== GOALS ==
**a.** From the blog page, extract the passage starting with "[I originally wrote" and going on through "of the situation.".
**b.** According to the blog page, what must writing have in order to actually combat evil, as Maddy Bowen argues?

== TEXT PROVIDED ==
◆ ◆ ◆ ◆ ◆
1) using profanity or any euphemisms for profanity
2) personally attacking other commenters
3) baiting other commenters
4) arguing for the sake of arguing
5) discussing politics
6) using hyperbole when something less will suffice
7) using sarcasm in a way that can be misinterpreted negatively
8) making the same point over and over again
9) typing "no-hitter" or "perfect game" to describe either in progress
10) being annoyed by the existence of this list
11) commenting under the obvious influence
12) claiming your opinion isn't allowed when it's just being disagreed with

New Year's Irresolution
2007-02-01 13:40
by Jon Weisman

[I originally wrote this just before New Year's Day, then held onto it because I thought perhaps it just didn't hit the right tone. But on an otherwise idle Dodger Thursday, I reread it over lunch and thought I'd throw it out there...]

In the film Blood Diamond, there's a scene in which Jennifer Connelly's journalist character Maddy Bowen mocks the impotence of her own work. Her articles about the victims of African conflict diamonds (diamonds smuggled to support one side or another in war) will jerk a tear, maybe even generate financial aid, but they ultimately won't be enough to dent the overwhelming hopelessness of the situation.

Writing about evil is not enough, Bowen argues. It can have meaning, but to actually combat evil, it has to have the facts that can bring down the criminals. It has to directly affect change.
◆ ◆ ◆ ◆ ◆
== EXTRACTED INFORMATION ==

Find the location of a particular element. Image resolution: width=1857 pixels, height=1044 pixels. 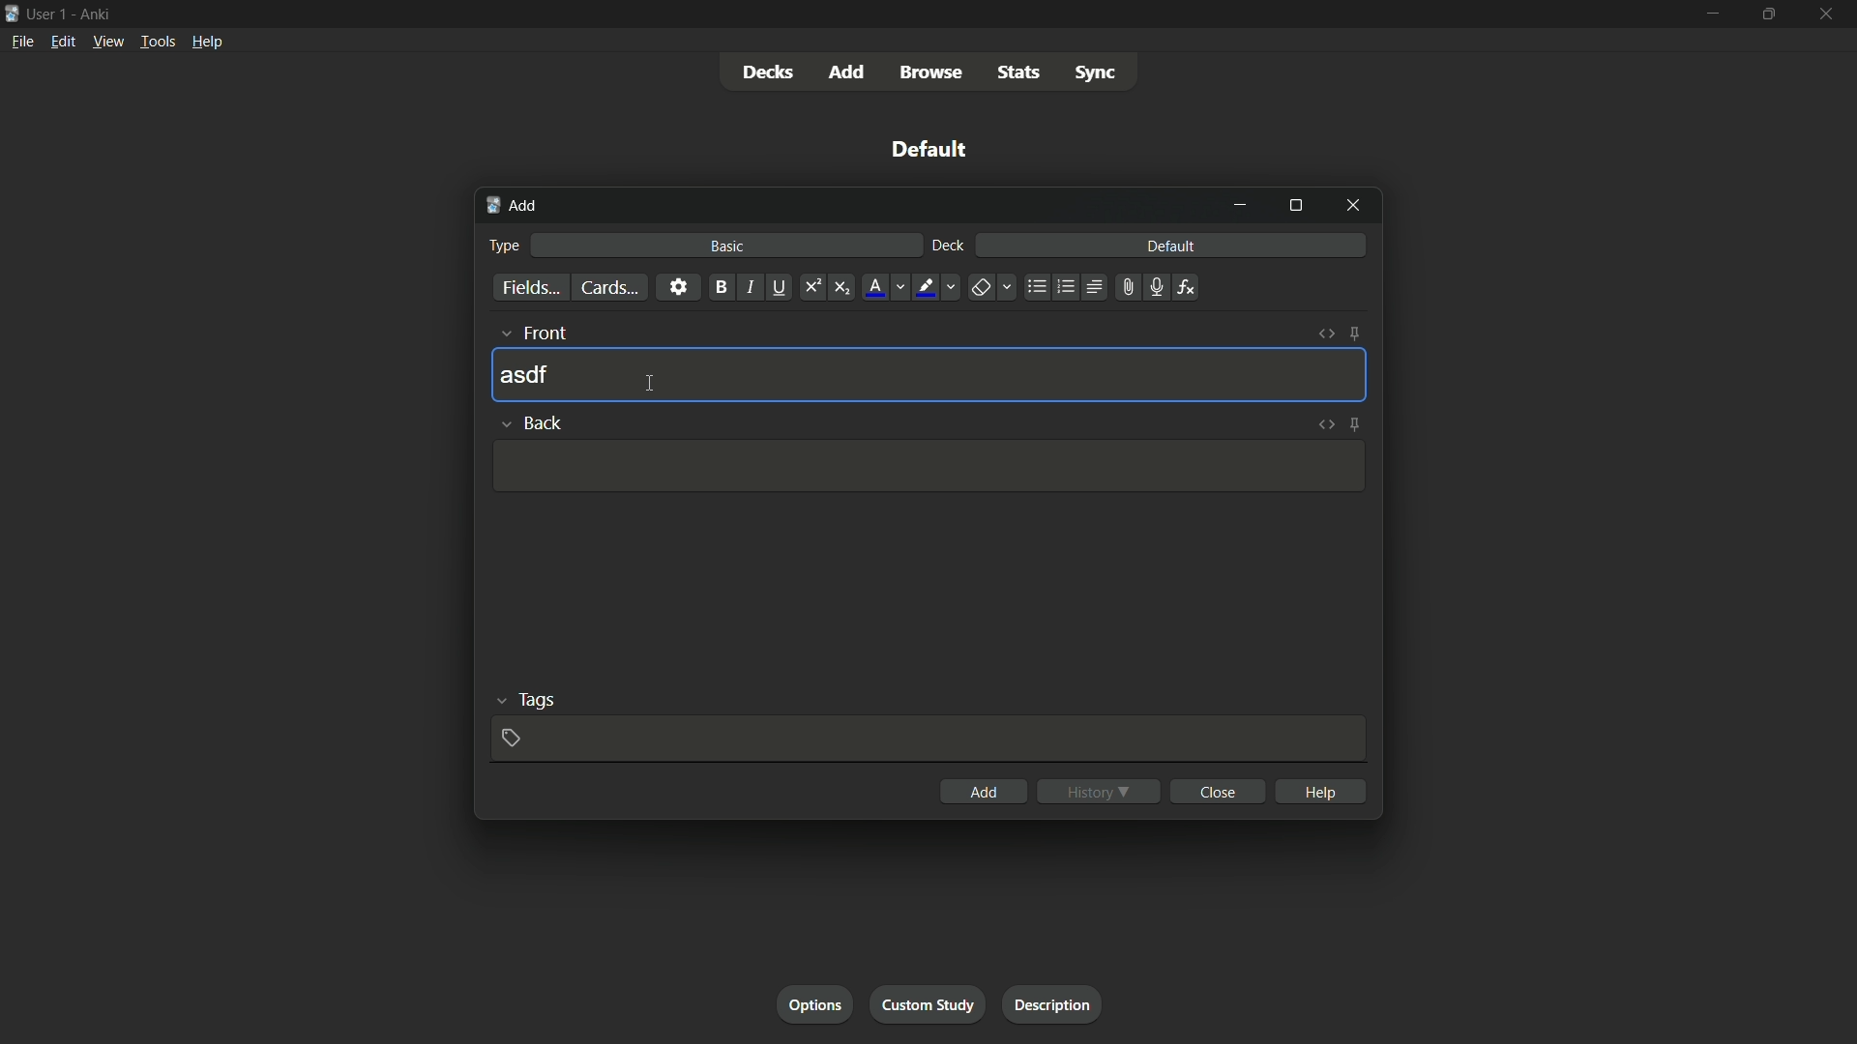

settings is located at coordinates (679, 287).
◆ ◆ ◆ ◆ ◆
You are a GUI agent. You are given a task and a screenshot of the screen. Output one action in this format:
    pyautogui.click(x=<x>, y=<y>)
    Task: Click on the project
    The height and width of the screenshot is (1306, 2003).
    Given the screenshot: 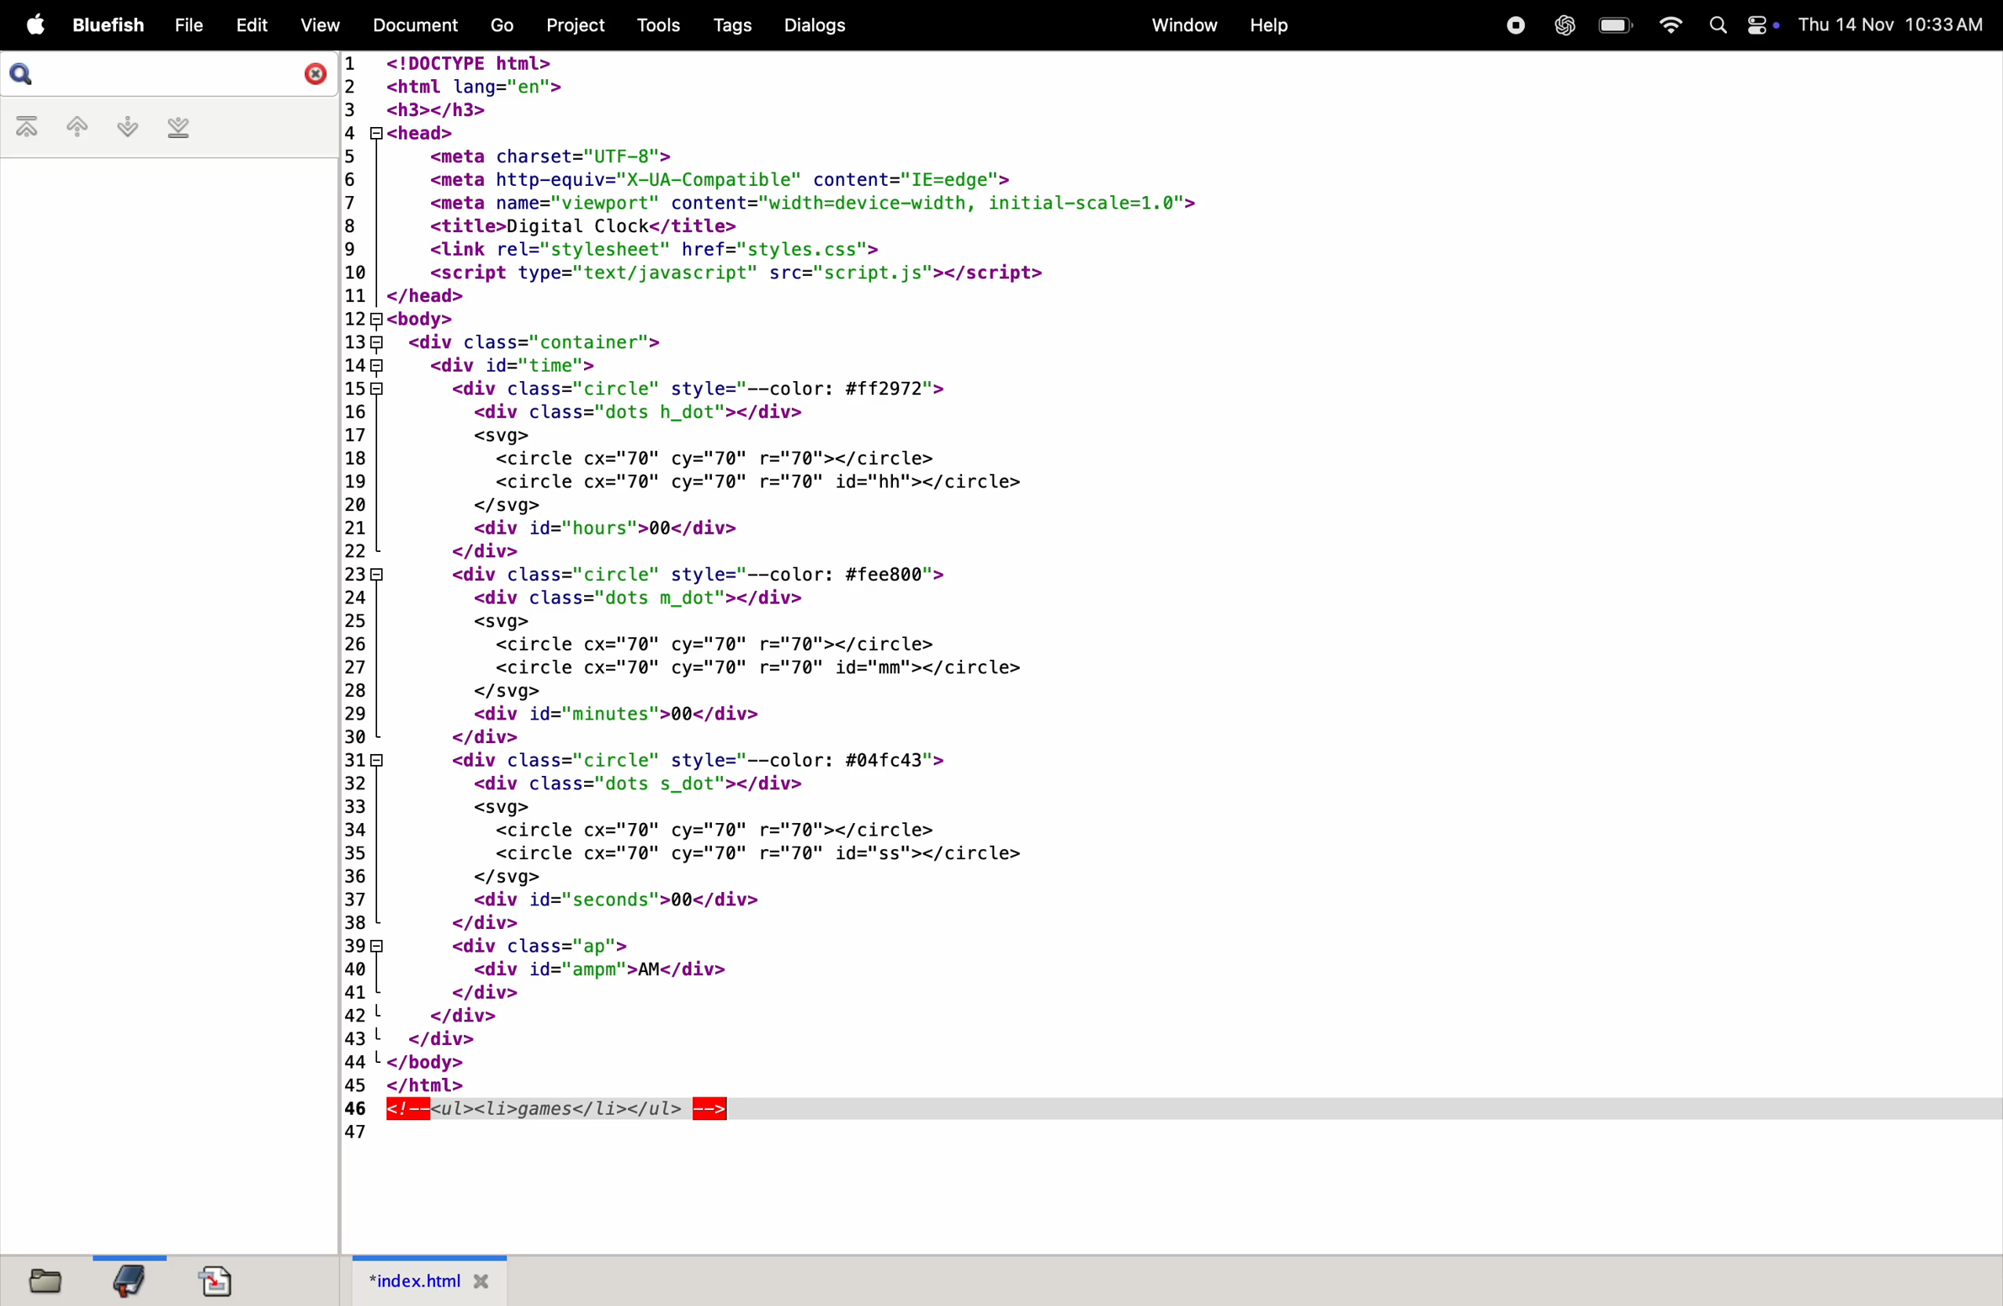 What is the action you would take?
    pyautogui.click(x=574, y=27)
◆ ◆ ◆ ◆ ◆
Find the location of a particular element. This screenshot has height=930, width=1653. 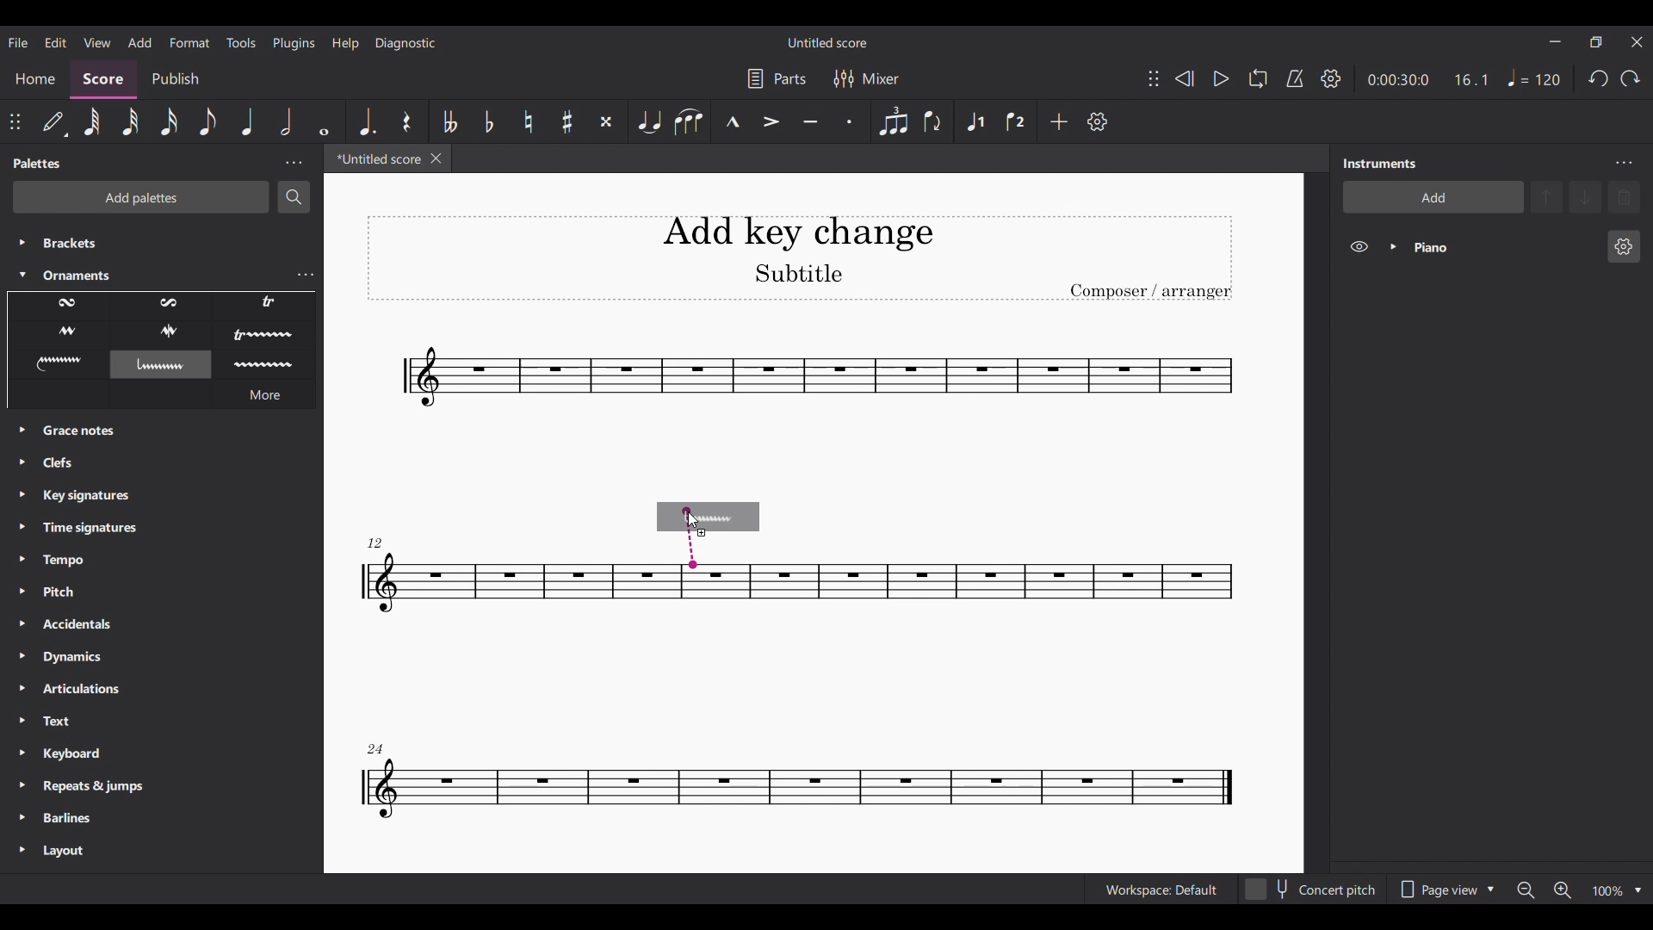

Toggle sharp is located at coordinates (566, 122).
◆ ◆ ◆ ◆ ◆
== RESPONSES IN ORDER ==
**a.**
[I originally wrote this just before New Year's Day, then held onto it because I thought perhaps it just didn't hit the right tone. But on an otherwise idle Dodger Thursday, I reread it over lunch and thought I'd throw it out there...]

In the film Blood Diamond, there's a scene in which Jennifer Connelly's journalist character Maddy Bowen mocks the impotence of her own work. Her articles about the victims of African conflict diamonds (diamonds smuggled to support one side or another in war) will jerk a tear, maybe even generate financial aid, but they ultimately won't be enough to dent the overwhelming hopelessness of the situation.

**b.** It must have the facts that can bring down the criminals.